The fundamental difference between applying AI in backend engineering versus data engineering lies in the visibility of the data structure. In a backend project using Django or SQLAlchemy, the data model is explicitly defined within the code. When an AI assistant reads models.py, it sees the class User with attributes like email or date_joined. If the AI writes a query, it can cross-reference these attributes directly against the codebase. The code is the source of truth.

In data engineering, this link is broken. When a data pipeline executes a SQL query like SELECT user_id, revenue FROM raw.orders, the repository itself often has no validation that revenue actually exists in raw.orders. The repository contains the transformation logic, but it does not contain the definition of the input tables. The code "assumes" the column exists, but it doesn't "know" it. This fact makes the use of AI tools like Copilot, Claude Code or Jules, you name it, much more error-prone when generating or fixing ETL in either SQL, Python or whatever your language of choice is.

Data models living outside the repository

This disconnect happens because the actual data model lives in the Data Warehouse or Lakehouse (Snowflake, BigQuery, Databricks), not in the git repository. A modern data platform might contain thousands of tables across various layers (medallion structure and various datamart). It is impractical and dangerous to dump the schema of the entire warehouse into the AI's context window. It creates noise, leads to hallucinations, and consumes unnecessary tokens. Unlike a backend monolith where the entire domain model might fit in context, a data warehouse schema is simply too vast.

Consequently, when an AI tries to generate or fix a transformation query, it is often clueless about the exact structure, data types, and column names of the source tables.

Schemas context at project level

To solve this, I recently experimented to provide the missing schema information for the specific scope of the task or ETL. The solution is as simple as a project-level "schemas" definition. This file presents AI models the exact schemas of the input tables relevant to the current transformation for a specific project.

Instead of describing the tables loosely, we should provide the exact DDL (Data Definition Language), and this can be easily obtained by running a SHOW CREATE TABLE command in the warehouse.
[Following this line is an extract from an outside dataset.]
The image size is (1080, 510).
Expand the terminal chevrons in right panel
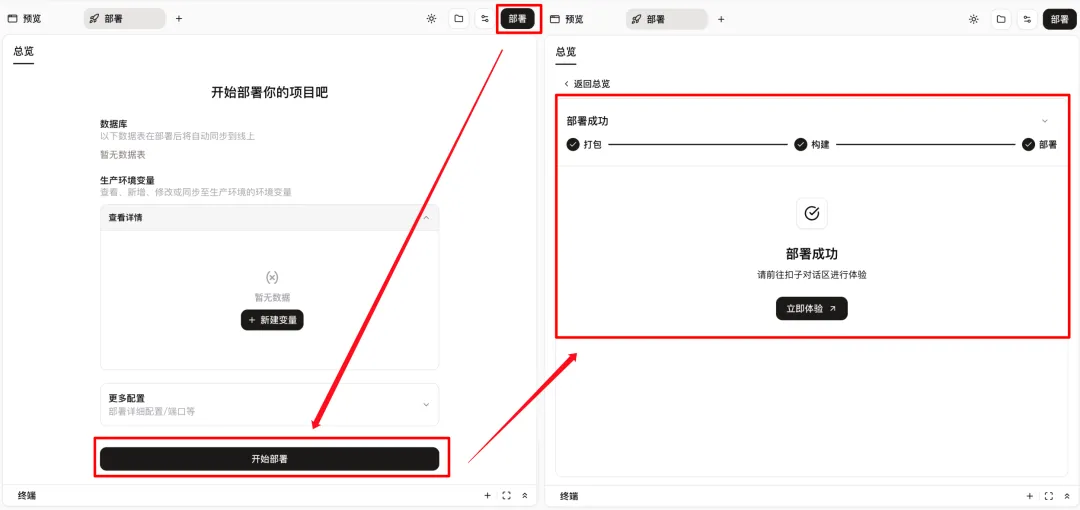click(x=1067, y=496)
Having these definitions in a dedicated file alongside the ETL code, are providing a focused, accurate context for the AI to work with.
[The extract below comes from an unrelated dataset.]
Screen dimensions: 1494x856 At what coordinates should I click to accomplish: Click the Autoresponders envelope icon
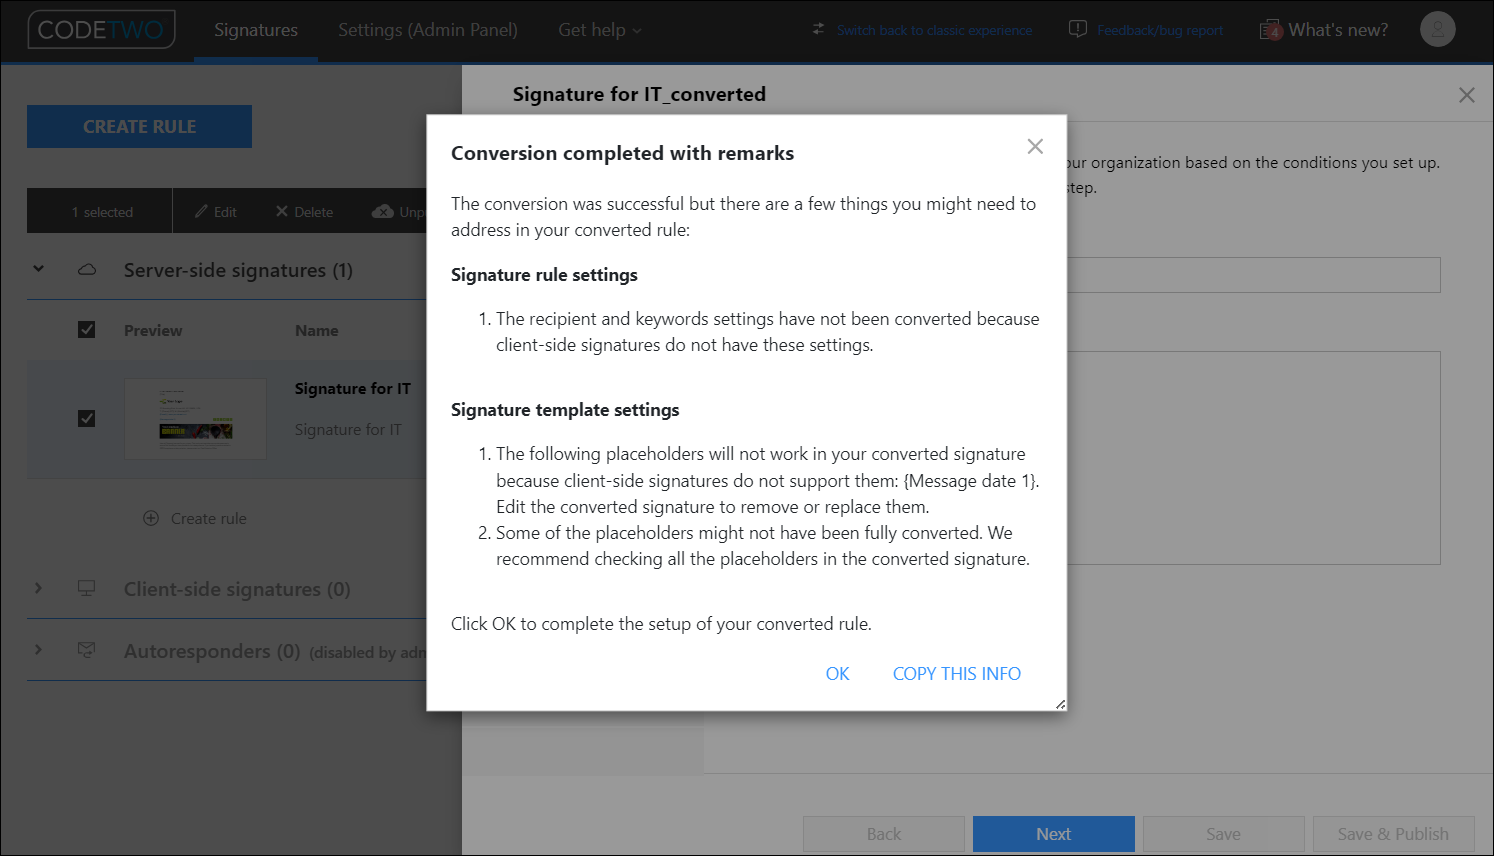86,650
The AGENTS.md file is a convention I now use to provide context to AI agents about certain practice or guidelines to follow within a repository. However, this file resides at the root of a repository, and is not supposed to be used in a subfolder (yet!). Instead, my plan is to now have a file called SCHEMAS.md within each ETL project folder. This file would reference the relevant schema definitions for that specific ETL. All I have to do is add an instruction in theAGENTS.md to refer to these SCHEMAS.md files when working on SQL transformations within a project.

the idea on a nutshell: Schemas.md ETL organisation

A a quick example: imagine we are working on a daily_revenue mart that aggregates orders data from a raw table. The AGENTS.md file would contain the instruction to refer to the SCHEMAS.md file like this:

When creating an ETL, always refer to the `SCHEMAS.md` file within a project 
to know which table must be used for the transformation and refer to their schemas.
You must always use those schemas as ground truth for writing your ETL logic.

Then in the project_daily_revenue/SCHEMAS.md file, we would have the relevant table definitions:

CREATE TABLE raw.orders (
    order_id VARCHAR,
    amount DECIMAL(10, 2),
    created_at TIMESTAMP
);

CREATE TABLE raw.users (
    user_id VARCHAR,
    date_first_seen TIMESTAMP
);

It is not a far-fetched idea to imagine some command line interface that would help generate these SCHEMAS.md files by querying the warehouse or data catalog for the relevant tables.

Conclusion

In summary, the key challenge of applying AI in data engineering is the lack of direct visibility into the data models and the schemas for the thousands of tables most likely residing in the data warehouse. By introducing project-level schema definitions in dedicated files like SCHEMAS.md, we can bridge this gap. This approach provides AI tools with the precise context they need to generate accurate ETL logic, while reducing the risk of hallucinations. I suspect this sort of implementation for data engineering projects will become a best practice as AI adoption grows in the data space.